Please pick out every line of the records below that contains the word "pixels" and copy each of those lines.

[begin SUPPLIED ENTRIES]

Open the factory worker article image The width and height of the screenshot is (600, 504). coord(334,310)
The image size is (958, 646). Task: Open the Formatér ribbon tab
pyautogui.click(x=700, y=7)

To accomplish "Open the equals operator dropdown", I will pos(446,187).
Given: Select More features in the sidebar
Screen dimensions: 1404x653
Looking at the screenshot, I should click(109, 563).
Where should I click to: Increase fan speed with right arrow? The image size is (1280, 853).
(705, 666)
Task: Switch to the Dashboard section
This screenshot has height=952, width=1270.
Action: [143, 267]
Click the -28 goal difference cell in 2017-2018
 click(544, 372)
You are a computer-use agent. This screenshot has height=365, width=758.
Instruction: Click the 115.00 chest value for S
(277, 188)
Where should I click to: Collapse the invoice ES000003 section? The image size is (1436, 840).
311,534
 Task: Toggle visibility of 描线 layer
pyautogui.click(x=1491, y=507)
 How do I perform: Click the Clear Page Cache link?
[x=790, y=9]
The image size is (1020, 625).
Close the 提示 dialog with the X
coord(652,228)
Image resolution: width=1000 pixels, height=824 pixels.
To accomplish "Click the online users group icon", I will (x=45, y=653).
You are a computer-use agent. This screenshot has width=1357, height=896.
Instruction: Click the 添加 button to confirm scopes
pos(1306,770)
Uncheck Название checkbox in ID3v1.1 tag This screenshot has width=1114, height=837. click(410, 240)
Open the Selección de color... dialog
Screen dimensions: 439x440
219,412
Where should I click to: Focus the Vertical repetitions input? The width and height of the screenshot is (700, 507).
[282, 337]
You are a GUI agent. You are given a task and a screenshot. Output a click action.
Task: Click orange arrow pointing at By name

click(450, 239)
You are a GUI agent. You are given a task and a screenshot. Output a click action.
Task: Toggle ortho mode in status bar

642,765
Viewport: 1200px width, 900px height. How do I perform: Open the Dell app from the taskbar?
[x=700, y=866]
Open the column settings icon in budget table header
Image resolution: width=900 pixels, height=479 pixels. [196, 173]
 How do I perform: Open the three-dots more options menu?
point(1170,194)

[end SUPPLIED ENTRIES]

_SOLUTION FOR THIS TASK:_
Image resolution: width=1000 pixels, height=824 pixels.
Image resolution: width=900 pixels, height=479 pixels. [196, 173]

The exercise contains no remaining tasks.